SEEDocs - Owe'neh Bupingeh Preservation Plan and Rehabilitation Project

Owe'neh Bupingeh Preservation Project
The project got its start in 2005 with a $7,500 grant from the New Mexico Historic Preservation Division to train six high school students from the tribe in preservation documentation. By then, only about 25 of the historic core's 60 houses were occupied, and about half the structures were in poor condition or worse. Many had missing doors or windows, while others had vegetation growing on their roofs. In some, the character-defining and structurally essential vigas (beams roughly hewn from logs) were rotting, and in a few cases houses had completely collapsed.

Since 2010, general contractor Avanyu has completed the restoration of 20 houses, with the rehabilitation of nine more under way. In order to guide the construction process, AOS created a preservation plan, working closely with the client–the Ohkay Owingeh Housing Authority–as well as a group of tribal elders who served as cultural advisers. The document defines an approach that balances the sometimes conflicting requirements for funding, restoration standards, and the tribe's cultural values. And it provides a strategy for creating cost-effective and comfortable living environments.
Owe'neh Bupingeh Preservation Project photographs from Cooper Hewitt, Smithsonian Design Museum.
posted by the man of twists and turns (3 comments total) 15 users marked this as a favorite
 
Advisory Council on Historic Preservation Success Stories: Okhay Owingeh
In the 1970s, the Department of Housing and Urban Development (HUD) created subdivisions of single-family homes on the outskirts of the Pueblo, which contributed to the deterioration of life-ways, language, and centuries-old construction methods.
The heartbreaking thing was that this came after the Indian Bill of Rights, part of the larger Civil Rights Act of 1968, and possibly before the Indian Self-Determination and Education Assistance Act of 1975. As the U.S. was apparently* turning toward returning self-governance to tribal entities, there were also bureaus who were still destroying their culture. (*I have so much to learn with regards to the history, including very recent history, of abuses of native rights, people, and their cultures, so I don't know if this is an accurate statement.)
The Owe’neh Bupingeh Preservation Project has had a profound impact on the Ohkay Owingeh community and has been heralded as a model planning effort for Native American communities in historic settings. No pueblo tribe had previously developed a comprehensive preservation plan through HUD funds, and the program received the HUD Secretary’s Opportunity and Empowerment Award from the American Planning Association. The project required the creation of numerous committees to guide everything from practical housing concerns to aspects of private traditional knowledge.
I love and celebrate New Mexico success stories. Thanks for this post.
posted by filthy light thief at 11:11 AM on January 7, 2020 [3 favorites]

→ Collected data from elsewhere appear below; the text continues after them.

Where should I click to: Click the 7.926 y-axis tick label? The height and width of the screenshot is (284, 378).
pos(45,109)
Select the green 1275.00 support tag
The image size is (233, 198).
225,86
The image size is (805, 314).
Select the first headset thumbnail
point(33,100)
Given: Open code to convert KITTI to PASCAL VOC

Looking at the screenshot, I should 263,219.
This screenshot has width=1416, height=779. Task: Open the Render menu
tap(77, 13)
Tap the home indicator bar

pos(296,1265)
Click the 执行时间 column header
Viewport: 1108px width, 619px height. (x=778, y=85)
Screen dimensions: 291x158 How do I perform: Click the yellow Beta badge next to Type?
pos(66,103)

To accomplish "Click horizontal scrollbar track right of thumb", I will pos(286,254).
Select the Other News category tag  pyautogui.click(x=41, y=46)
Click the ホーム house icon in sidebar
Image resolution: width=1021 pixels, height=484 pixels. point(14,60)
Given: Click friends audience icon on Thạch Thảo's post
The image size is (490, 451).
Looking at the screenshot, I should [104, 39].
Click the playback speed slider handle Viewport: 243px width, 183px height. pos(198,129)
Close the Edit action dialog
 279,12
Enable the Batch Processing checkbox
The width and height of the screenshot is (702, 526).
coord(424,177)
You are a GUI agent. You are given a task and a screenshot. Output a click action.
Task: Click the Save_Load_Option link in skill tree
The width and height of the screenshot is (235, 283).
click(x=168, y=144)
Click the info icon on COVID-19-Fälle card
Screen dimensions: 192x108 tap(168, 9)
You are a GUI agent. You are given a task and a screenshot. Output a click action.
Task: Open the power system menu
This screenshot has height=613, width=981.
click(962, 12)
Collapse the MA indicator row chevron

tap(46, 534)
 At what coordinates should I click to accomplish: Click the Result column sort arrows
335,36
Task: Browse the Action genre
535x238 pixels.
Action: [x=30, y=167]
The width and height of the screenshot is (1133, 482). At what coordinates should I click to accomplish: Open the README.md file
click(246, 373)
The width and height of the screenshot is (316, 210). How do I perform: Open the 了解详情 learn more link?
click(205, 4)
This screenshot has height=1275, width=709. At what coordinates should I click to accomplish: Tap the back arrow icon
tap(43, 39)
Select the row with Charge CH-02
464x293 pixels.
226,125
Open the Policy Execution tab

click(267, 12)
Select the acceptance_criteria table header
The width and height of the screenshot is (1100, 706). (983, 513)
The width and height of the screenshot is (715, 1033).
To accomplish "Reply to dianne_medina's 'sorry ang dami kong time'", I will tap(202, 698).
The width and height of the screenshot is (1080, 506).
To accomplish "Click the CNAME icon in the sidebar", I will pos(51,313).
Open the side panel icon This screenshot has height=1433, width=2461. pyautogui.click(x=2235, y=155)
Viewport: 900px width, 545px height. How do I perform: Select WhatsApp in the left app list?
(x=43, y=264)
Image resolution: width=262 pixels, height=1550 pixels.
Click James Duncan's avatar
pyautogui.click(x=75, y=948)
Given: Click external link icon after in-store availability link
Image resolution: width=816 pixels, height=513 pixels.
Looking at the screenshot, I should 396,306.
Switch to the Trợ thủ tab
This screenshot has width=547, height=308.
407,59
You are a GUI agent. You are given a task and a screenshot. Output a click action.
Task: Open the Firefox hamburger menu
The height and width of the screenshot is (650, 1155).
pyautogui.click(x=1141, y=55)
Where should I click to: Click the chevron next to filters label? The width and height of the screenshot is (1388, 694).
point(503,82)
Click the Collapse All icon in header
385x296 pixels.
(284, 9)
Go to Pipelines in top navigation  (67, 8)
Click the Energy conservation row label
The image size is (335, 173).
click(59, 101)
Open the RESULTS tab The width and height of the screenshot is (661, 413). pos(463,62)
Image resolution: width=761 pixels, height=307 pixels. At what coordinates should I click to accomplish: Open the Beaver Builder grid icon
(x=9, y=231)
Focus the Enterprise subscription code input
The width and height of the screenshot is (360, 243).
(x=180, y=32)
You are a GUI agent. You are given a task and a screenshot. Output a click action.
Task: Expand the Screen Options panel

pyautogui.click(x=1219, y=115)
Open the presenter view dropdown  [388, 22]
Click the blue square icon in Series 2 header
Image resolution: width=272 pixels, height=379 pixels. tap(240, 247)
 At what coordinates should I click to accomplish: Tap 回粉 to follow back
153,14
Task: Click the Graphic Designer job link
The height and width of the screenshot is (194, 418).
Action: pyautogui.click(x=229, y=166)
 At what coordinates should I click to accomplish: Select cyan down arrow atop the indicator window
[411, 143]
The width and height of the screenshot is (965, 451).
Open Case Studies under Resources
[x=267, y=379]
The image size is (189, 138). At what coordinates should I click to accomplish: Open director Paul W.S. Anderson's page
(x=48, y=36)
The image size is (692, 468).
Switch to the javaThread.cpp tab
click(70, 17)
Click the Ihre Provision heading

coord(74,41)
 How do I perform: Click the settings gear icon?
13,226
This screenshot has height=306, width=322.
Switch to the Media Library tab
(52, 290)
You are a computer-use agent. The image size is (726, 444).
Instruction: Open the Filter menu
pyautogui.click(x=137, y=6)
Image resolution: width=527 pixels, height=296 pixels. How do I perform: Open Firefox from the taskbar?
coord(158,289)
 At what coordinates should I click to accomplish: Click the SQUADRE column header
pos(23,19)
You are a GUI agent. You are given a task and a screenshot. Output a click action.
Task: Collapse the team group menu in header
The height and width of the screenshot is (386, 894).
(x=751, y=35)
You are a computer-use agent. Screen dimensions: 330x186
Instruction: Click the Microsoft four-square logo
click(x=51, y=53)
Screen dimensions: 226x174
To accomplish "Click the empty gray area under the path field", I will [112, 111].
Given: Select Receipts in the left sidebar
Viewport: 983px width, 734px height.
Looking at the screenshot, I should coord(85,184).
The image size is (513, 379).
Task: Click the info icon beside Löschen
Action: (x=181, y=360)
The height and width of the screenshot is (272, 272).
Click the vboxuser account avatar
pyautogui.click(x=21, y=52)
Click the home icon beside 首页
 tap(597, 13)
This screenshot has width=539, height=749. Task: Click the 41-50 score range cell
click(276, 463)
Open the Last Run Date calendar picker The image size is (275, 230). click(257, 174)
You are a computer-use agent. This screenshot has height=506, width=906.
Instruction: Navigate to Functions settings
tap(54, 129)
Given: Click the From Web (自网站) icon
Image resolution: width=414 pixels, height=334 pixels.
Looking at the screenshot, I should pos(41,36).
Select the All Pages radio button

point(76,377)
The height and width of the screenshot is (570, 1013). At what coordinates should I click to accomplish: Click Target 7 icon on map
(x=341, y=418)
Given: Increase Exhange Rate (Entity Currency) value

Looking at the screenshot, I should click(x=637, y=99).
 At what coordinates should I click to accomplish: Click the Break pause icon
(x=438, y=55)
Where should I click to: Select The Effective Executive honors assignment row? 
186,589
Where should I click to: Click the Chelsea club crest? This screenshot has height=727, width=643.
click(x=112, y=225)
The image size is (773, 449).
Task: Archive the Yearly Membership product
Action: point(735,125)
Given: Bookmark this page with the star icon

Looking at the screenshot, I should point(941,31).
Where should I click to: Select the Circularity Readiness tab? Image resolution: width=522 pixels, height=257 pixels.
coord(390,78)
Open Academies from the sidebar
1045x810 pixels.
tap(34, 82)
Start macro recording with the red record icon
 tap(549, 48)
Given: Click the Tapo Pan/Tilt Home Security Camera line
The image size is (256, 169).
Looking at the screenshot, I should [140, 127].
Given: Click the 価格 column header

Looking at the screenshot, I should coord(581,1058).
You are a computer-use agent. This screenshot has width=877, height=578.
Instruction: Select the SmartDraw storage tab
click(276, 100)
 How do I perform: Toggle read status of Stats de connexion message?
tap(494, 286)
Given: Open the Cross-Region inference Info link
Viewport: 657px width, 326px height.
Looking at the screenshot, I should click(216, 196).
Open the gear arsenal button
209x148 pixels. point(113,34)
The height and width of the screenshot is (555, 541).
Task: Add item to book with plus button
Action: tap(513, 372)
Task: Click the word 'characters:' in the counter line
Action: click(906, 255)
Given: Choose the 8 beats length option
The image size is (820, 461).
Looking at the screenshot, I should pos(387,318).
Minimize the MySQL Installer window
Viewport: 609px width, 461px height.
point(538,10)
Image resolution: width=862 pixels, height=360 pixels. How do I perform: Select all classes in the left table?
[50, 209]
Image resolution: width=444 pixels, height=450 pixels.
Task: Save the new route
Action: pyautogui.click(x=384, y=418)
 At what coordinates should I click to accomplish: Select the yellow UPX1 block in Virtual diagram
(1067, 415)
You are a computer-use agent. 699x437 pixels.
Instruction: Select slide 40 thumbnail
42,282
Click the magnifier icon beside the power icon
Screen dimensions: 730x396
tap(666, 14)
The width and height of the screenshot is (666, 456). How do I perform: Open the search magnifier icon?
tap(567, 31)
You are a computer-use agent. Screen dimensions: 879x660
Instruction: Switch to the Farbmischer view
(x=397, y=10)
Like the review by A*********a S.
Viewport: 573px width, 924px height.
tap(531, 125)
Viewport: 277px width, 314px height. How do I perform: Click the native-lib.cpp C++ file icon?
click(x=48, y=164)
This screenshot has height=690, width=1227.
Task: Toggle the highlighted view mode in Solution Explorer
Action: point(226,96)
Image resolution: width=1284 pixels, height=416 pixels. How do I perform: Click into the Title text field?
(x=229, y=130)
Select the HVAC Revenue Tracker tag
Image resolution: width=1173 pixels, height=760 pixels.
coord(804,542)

If you're trying to put the pueblo in geographic context, here it is on Google Maps, about 30 miles north of Santa Fe, and about 40 miles southwest of Taos.

Bonus fact: the general contractor, Avanyu LLC (named after a Tewa deity, the guardian of water, per Wikipedia), was a Native American, woman-owned construction company, operating in this part of New Mexico.
posted by filthy light thief at 12:18 PM on January 7, 2020 [2 favorites]


Are you sure about the past tense about Avanyu filthy light thief? While their website looks like it got parked, Avanyu LLC seems like it might still be in existence, having an active office in Santa Fe and doing business as Avanyu General Contracting per google maps. Phone number match additional contact info from their BBB page.